Lyon - Frankreich hat seinen nächsten Fußball-Skandal! Nachdem es in den vergangenen Monaten immer wieder zu Randalen gekommen war, die schließlich in Spielunterbrechungen oder gar Abbrüchen mündeten, hat die Ligue 1 nun einen neuen Tiefpunkt erreicht. Was war passiert?

Einmal mehr stand Dimitri Payet im Mittelpunkt. Der französische Nationalspieler wurde im Spiel zwischen Olympique Lyon und Olympique Marseille mit einer vollen Wasserflasche am Kopf getroffen, als er in der vierten Minute einen Eckball ausführen wollte. Payet, einer der größten Stars der Ligue 1, ging zu Boden und musste behandelt werden. Die Partie wurde unmittelbar nach dieser Szene zunächst unterbrochen, Schiedsrichter Ruddy Buquet schickte beide Mannschaften in die Kabine.

Ligue 1: Nächster Fußball-Skandal in Frankreich - Marseille-Star Dimitri Payet am Kopf getroffen

DAZN-Kommentator Stefan Galler und Alexis Menuge, der das Spiel als Experte begleitete, waren entsetzt. „Oh! Eine gefüllte Wasserflasche! Das ist ja Wahnsinn. Brutal. Brutale Szene“, sagte Galler, nachdem er die Zeitlupe gesehen hatte. Schon vor der Ecke für Marseille war das Spiel kurz unterbrochen gewesen, weil Lyon-Fans dort Gegenstände in Richtung Spielfeld geworfen hatten.

Die Zuschauer mussten sich dann eine ganze Weile gedulden, ehe klar war, wie der Sonntagabend weitergeht. Die Partie wurde nach fast zwei Stunden Unterbrechung schließlich ganz abgebrochen. Der Verband der französischen Ligue 1 (LFP) verurteilte die Vorkommnisse in einer Pressemitteilung „aufs Schärfste“.

Der Präsident von Olympique Lyon, Jean-Michel Aulas, entschuldigte sich bei Marseille und Payet. Aulas sprach von einem „inakzeptablen Angriff“ und wünschte dem Mittelfeldspieler eine schnelle Genesung. Er verwies zudem darauf, dass es sich um einen einzelnen Täter gehandelt habe, der gefunden und den Behörden übergeben worden sei.

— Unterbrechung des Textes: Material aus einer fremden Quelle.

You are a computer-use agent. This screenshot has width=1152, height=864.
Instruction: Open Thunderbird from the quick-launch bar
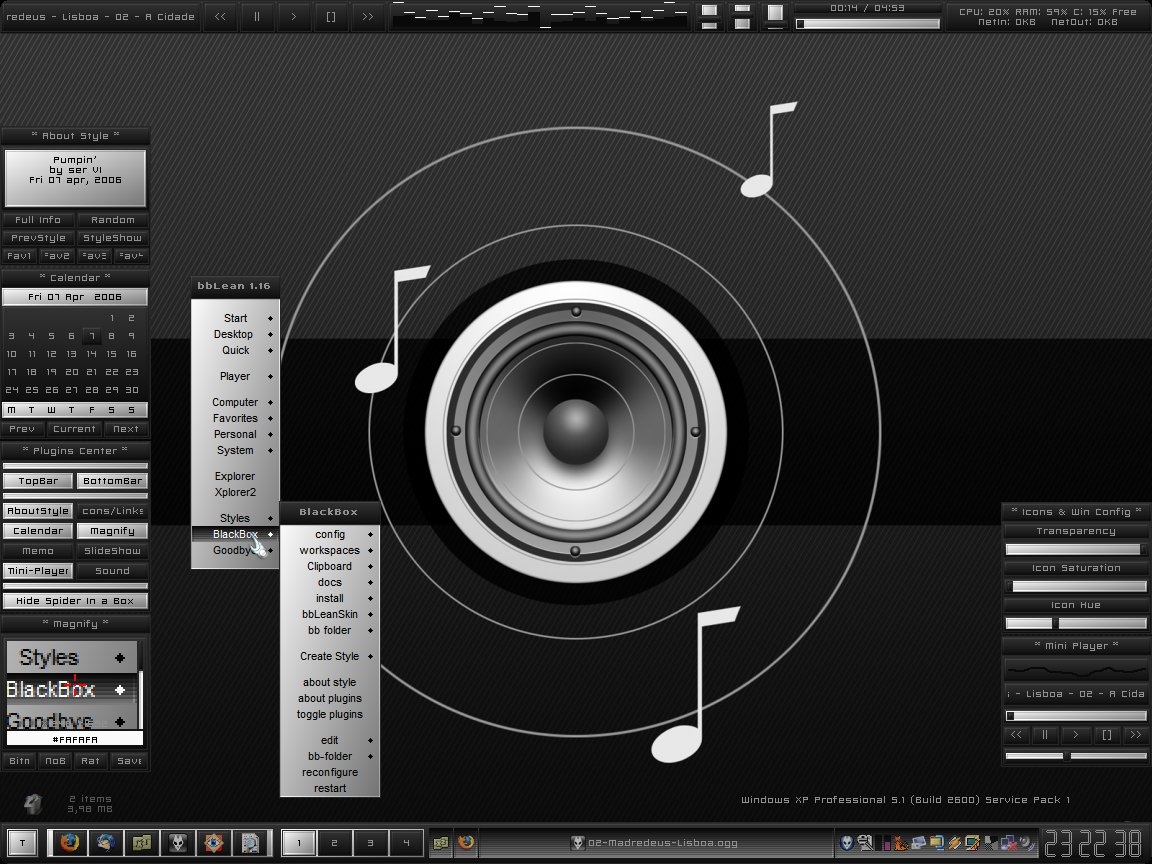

Aulas vertrat die Meinung, dass die Partie hätte fortgesetzt werden können. Die LFP sah die Schuld beim Gastgeber und den lokalen Behörden.

Olympique Lyon gegen Olympique Marseille abgebrochen - Es war nicht der erste traurige Fall

Laut LFP-Mitteilung wurde Marseilles Payet auch „Ziel diskriminierender Beleidigungen“. In einer Zeit, in der die Liga wieder Attraktivität gewinne, „zerstören diese wiederholten schwerwiegenden Vorfälle das Image der Meisterschaft in Frankreich und international“, hieß es. Payet sei „psychisch verletzt“, sagte Marseilles Präsident Pablo Longoria. „Was passiert, ist nicht normal. Wir haben jede Form von Gewalt immer verurteilt.“

Nach mehr als einer Stunde folgte dann die Durchsage, dass die Partie fortgesetzt werde. Die Spieler von Lyon, darunter auch Ex-Bayern-Star Jerome Boateng, der in der Startelf gestanden hatte, kamen also zum Aufwärmen auf den Platz zurück. Bei den Marseille-Profis herrschte Medienberichten zufolge Unverständnis. Zu einem erneuten Anpfiff kam es dann auch nicht mehr. Der Stadionsprecher gab die Entscheidung von Schiedsrichter Buquet via Stadionmikrofon bekannt, als die Mehrheit der Zuschauer bereits gegangen war. Nach Angaben beider Clubs revidierte der Schiedsrichter seine Entscheidung, Buquet sprach in einem Interview davon, dass er die Partie nie habe fortsetzen wollen, aber mehrere Faktoren habe berücksichtigen müssen.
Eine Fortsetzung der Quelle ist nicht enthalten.